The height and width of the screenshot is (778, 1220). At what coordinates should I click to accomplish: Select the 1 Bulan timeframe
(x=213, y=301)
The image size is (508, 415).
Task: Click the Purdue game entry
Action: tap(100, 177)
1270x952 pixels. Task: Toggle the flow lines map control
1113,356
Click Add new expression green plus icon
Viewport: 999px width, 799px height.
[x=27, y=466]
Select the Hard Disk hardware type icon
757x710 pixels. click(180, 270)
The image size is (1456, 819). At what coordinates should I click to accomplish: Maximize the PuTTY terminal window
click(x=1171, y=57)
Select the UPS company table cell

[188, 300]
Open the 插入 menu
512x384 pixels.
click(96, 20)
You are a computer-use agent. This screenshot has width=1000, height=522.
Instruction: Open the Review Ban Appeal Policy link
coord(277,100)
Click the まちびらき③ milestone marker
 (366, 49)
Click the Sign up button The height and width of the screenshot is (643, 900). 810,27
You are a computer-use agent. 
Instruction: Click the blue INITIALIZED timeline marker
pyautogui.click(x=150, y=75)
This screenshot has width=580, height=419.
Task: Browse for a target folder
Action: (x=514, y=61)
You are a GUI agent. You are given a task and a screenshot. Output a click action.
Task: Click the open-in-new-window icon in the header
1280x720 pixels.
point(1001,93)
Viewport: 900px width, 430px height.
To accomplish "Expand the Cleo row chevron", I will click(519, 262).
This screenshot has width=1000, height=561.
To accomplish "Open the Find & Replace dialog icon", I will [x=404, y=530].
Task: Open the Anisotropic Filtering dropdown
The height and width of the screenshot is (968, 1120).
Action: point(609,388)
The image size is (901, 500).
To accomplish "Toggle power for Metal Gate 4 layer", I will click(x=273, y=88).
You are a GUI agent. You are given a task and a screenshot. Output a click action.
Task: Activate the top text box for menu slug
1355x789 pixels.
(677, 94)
※
▶ What to do: Please make an exact copy of the lines above from the line with "Select the Hard Disk hardware type icon" through the line with "You are a computer-use agent. This", both ends included.

▶ Your solution:
Select the Hard Disk hardware type icon
757x710 pixels. click(180, 270)
The image size is (1456, 819). At what coordinates should I click to accomplish: Maximize the PuTTY terminal window
click(x=1171, y=57)
Select the UPS company table cell

[188, 300]
Open the 插入 menu
512x384 pixels.
click(96, 20)
You are a computer-use agent. This screenshot has width=1000, height=522.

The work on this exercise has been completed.